*** Records supplied ***
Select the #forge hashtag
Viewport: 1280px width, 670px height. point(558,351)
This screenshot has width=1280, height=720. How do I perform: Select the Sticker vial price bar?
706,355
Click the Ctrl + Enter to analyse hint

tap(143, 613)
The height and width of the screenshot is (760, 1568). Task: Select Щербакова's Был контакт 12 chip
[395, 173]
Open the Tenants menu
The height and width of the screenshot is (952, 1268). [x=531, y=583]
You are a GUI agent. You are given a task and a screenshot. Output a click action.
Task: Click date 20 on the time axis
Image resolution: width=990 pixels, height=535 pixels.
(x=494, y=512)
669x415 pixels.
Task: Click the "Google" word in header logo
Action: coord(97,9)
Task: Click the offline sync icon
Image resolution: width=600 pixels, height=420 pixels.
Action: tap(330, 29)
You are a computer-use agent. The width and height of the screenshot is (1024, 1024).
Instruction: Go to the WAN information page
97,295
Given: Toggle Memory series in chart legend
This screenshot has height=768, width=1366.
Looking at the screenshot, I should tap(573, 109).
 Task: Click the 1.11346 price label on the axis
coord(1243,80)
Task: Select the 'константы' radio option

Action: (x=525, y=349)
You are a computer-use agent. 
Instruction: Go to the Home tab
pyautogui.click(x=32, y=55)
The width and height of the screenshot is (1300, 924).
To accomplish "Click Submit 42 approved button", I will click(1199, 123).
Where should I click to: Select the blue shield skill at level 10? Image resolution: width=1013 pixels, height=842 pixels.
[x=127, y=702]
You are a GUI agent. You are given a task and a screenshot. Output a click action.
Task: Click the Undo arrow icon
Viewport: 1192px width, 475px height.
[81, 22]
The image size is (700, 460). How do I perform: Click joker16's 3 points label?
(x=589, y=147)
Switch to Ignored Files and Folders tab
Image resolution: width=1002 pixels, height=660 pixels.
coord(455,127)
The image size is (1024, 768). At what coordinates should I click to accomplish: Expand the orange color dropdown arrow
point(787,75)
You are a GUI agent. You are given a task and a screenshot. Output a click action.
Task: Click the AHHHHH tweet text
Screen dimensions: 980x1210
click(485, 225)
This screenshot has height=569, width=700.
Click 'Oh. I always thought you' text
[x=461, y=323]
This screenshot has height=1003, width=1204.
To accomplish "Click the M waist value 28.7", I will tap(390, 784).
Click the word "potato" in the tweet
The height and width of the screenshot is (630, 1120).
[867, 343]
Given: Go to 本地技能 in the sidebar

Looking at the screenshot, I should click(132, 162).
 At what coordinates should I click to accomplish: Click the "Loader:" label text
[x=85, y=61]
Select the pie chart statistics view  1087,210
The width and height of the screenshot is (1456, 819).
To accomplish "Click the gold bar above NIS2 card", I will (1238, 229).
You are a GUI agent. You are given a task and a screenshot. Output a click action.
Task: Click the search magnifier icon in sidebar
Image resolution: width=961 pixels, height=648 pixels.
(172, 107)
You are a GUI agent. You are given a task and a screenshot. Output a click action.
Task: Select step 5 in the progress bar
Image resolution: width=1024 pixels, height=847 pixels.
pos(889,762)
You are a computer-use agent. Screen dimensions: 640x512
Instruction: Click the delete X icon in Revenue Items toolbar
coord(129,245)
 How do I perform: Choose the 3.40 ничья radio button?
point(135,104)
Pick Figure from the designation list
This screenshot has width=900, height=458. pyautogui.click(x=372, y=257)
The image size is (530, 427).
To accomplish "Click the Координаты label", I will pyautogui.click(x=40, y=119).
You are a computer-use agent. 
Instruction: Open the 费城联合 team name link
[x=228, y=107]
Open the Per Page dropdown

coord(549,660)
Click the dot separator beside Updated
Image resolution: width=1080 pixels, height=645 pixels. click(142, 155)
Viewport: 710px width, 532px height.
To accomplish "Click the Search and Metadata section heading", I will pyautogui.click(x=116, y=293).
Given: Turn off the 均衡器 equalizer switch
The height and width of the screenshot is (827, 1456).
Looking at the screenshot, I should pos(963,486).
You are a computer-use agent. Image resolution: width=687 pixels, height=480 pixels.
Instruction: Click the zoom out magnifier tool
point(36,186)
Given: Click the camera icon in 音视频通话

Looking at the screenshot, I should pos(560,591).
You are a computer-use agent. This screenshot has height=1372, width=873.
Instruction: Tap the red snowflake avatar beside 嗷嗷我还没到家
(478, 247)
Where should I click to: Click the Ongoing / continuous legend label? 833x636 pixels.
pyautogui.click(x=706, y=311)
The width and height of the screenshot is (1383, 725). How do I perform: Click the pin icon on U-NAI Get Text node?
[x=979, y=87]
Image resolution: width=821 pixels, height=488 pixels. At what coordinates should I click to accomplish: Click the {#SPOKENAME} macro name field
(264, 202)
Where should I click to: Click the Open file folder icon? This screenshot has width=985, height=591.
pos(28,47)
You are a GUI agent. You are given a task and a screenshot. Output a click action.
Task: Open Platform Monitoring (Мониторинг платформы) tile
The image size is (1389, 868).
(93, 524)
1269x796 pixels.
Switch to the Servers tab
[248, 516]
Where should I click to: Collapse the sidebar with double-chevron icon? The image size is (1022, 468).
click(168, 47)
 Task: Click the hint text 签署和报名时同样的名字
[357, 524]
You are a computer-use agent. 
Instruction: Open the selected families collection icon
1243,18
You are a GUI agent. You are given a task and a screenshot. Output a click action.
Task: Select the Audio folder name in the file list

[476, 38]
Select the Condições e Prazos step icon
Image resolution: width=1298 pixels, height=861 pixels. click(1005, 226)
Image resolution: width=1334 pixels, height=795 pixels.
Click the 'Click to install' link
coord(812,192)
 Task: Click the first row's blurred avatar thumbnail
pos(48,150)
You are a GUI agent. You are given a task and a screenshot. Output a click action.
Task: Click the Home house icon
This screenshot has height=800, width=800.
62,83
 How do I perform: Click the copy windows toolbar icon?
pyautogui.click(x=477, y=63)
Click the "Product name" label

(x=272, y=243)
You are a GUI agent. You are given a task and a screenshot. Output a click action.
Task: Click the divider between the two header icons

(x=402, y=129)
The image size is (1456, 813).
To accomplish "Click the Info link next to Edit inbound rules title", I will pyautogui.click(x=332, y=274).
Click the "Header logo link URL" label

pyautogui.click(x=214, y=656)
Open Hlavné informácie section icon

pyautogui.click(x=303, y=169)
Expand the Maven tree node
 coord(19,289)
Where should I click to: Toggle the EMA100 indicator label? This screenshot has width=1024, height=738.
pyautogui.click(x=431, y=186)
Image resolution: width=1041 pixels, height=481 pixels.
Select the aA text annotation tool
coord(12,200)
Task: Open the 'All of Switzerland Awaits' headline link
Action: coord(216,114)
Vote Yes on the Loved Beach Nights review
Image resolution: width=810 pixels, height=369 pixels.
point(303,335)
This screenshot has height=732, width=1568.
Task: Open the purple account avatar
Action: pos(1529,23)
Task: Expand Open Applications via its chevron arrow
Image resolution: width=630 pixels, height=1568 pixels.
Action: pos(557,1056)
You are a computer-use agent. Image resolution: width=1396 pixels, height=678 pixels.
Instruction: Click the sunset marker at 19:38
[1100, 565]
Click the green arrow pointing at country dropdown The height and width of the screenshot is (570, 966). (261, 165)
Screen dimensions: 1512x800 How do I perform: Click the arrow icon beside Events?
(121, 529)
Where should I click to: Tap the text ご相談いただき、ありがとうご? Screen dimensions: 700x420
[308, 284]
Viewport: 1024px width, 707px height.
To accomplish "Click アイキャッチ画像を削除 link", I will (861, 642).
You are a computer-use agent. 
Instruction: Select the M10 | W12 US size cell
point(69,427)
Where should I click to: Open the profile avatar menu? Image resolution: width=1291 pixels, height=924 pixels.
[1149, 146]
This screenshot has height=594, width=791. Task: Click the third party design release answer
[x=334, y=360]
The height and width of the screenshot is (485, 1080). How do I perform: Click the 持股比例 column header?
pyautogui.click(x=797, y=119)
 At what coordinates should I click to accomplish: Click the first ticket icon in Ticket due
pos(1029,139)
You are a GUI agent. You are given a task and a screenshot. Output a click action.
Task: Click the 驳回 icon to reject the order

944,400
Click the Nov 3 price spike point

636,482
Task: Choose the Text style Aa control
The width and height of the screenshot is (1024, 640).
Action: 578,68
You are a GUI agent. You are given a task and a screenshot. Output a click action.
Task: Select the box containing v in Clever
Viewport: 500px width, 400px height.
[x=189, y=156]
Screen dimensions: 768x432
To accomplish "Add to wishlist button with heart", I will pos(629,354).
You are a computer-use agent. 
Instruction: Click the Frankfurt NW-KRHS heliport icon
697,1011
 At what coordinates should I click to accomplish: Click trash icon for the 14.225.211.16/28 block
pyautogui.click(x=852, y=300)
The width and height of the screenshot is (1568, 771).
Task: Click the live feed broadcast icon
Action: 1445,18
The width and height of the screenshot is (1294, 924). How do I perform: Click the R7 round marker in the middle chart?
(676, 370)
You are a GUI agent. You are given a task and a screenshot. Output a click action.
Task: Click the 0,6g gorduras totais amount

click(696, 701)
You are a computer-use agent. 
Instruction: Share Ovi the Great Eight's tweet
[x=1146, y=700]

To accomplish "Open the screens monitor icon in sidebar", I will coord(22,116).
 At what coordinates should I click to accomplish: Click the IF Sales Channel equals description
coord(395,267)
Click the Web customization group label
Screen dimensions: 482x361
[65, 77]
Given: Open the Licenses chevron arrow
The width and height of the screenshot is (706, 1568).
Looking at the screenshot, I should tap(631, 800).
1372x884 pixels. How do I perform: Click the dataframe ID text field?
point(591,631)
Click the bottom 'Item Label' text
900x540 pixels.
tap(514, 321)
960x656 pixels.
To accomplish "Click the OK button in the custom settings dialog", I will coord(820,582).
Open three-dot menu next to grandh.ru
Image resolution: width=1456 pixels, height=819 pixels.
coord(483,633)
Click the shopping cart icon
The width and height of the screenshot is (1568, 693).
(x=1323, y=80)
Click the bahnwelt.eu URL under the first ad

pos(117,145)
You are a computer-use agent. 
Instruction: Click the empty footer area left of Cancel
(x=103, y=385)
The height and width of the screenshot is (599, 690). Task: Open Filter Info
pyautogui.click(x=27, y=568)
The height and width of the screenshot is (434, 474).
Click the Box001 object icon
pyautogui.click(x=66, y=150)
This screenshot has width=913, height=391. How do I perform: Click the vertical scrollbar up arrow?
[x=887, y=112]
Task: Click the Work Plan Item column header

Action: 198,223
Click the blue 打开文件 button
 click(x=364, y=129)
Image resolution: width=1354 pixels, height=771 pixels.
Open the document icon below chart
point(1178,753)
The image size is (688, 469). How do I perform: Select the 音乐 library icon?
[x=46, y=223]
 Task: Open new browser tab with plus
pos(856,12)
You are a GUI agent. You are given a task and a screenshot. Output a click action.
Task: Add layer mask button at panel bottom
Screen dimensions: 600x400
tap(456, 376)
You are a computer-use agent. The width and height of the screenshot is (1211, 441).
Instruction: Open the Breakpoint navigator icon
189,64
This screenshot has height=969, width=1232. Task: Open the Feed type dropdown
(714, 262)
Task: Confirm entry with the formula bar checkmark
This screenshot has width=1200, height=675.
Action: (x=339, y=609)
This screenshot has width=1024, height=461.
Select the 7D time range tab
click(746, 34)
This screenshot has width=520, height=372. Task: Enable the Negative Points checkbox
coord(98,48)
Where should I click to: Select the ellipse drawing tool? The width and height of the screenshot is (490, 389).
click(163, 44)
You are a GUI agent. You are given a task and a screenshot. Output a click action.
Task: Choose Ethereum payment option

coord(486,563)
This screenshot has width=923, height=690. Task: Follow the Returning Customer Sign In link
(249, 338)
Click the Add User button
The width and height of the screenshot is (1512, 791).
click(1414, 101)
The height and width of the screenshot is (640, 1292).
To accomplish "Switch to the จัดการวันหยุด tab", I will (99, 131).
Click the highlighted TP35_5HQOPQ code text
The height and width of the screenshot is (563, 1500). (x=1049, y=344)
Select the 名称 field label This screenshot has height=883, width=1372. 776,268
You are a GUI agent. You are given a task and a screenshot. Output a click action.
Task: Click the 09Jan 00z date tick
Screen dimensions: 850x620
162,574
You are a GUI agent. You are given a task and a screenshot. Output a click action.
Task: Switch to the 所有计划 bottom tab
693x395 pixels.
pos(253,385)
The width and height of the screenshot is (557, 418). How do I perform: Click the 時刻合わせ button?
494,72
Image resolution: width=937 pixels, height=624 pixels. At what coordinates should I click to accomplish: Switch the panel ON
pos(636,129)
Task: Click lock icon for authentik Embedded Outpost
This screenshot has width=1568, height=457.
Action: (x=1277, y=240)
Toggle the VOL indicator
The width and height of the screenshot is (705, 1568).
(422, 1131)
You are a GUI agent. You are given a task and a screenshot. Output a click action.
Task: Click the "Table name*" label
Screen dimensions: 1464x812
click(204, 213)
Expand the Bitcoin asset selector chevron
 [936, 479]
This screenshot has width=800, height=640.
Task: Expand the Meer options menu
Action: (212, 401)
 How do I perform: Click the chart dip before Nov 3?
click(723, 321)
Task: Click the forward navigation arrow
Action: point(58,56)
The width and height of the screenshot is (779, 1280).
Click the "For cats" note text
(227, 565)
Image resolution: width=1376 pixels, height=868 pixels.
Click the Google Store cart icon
***
About this exercise: Of the entries listed above, reproduce only the lines starting at the line containing "Task: Click the 0,6g gorduras totais amount" and ending at the line containing "Given: Open the Licenses chevron arrow". Include both, exactly as they stand.

Written response:
Task: Click the 0,6g gorduras totais amount

click(696, 701)
You are a computer-use agent. 
Instruction: Share Ovi the Great Eight's tweet
[x=1146, y=700]

To accomplish "Open the screens monitor icon in sidebar", I will coord(22,116).
 At what coordinates should I click to accomplish: Click the IF Sales Channel equals description
coord(395,267)
Click the Web customization group label
Screen dimensions: 482x361
[65, 77]
Given: Open the Licenses chevron arrow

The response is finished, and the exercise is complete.